La logica della sussistenza economica a tutti i costi, in grado di 
garantire la sopravvivenza sul breve periodo, e' tuttavia un "cancro 
informativo" che rischia di provocare sui tempi lunghi la morte di un 
periodico per svuotamento dei contenuti e la perdita di credibilita', di 
identita' e di autorevolezza di una testata. Un altro successo per i 
"poteri forti" che gradiscono poco le voci fuori dal coro e i canali di 
informazione non omologati.

	Quali sono allora gli "spazi di liberta'" ancora a disposizione 
dell'informazione, o meglio della controinformazione che non ha intenzione 
di scendere a patti con la propria coscienza e con i "poteri forti" del 
mercato ? Uno di questi e' indubbiamente la Rete, intendendo come "Rete" 
non un insieme di computer, ma la rete di persone, di associazioni e di 
volontari che costruiscono giorno dopo giorno degli spazi alternativi di 
informazione sull'internet, portando la coscienza civile piu' in la' di 
quanto possono fare i grandi mezzi di informazione, ormai intrappolati tra 
la logica del profitto e quella dell'audience, a tutto vantaggio dei grandi 
gruppi editoriali.

	Al "Manifesto" e a "Liberazione", tuttavia, va riconosciuto il merito di 
aver pubblicato sulle loro pagine un grande avvertimento per tutti gli 
italiani: "C'e' un grande Gruppo italiano che contribuisce ogni giorno a 
cambiare anche la tua vita". Un impero finanziario che il 22 maggio verra' 
privatizzato e finanziato da milioni di italiani che compreranno azioni 
Finmeccanica, rassicurati da un sorriso femminile lanciato dalla carlinga 
di un bombardiere, un sorriso che nasconde le lacrime e il sangue che gli 
elicotteri Finmeccanica potrebbero spargere in Turchia e in altri paesi del 
mondo. Oggi [10 maggio, Ndr] anche "Repubblica" e "La Stampa" hanno 
pubblicato gli annunci pubblicitari a tutta pagina di Finmeccanica, 
accompagnati da articoli in cui si commentano le ottime condizioni 
finanziarie del gruppo. Persino la Conferenza Episcopale Italiana ha dato 
la sua benedizione dalle pagine di "Avvenire", con l'articolo 
"Finmeccanica, conti OK."

	"C'e' un grande Gruppo italiano che contribuisce ogni giorno a cambiare 
anche la tua vita". Ricordiamocelo e stiamo attenti.
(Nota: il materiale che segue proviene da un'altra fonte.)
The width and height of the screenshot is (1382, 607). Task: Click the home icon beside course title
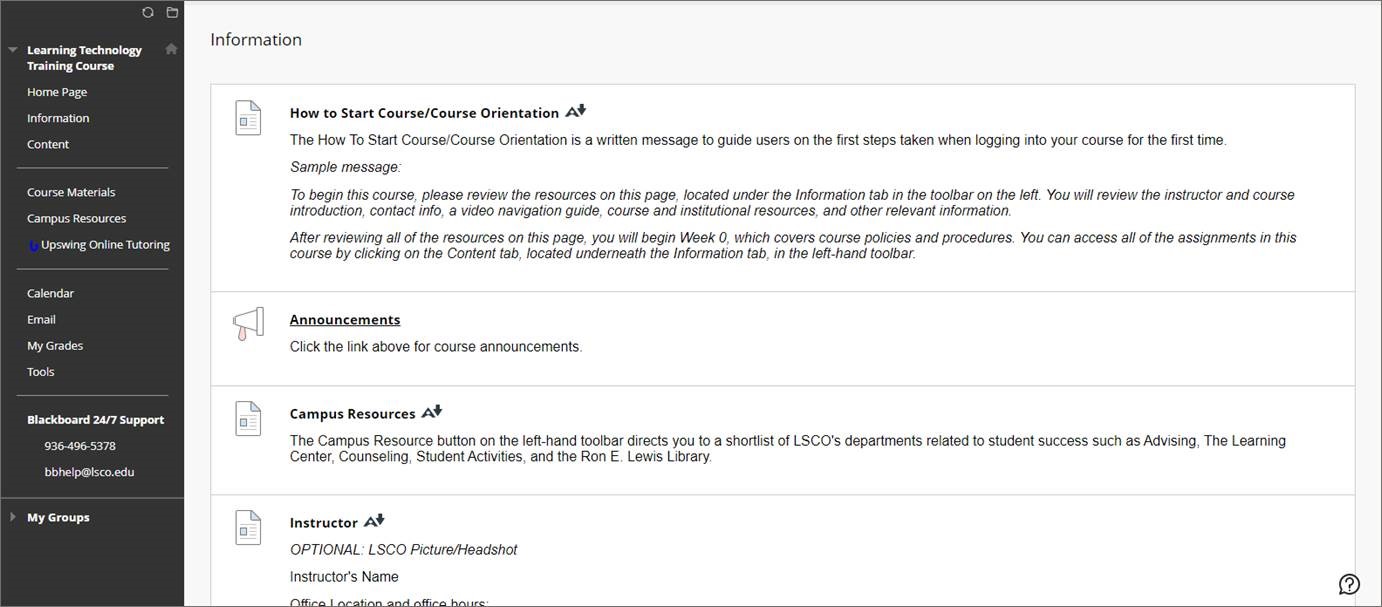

Non fidiamoci piu' di 
nessuno, neanche dei nostri quotidiani di fiducia. Basta imparare a leggere 
dietro le righe dei quotidiani e dietro gli annunci pubblicitari per fare 
in modo che la nostra vita e quella delle popolazioni civili che subiscono 
gli effetti delle nostre armi cambi DAVVERO in meglio.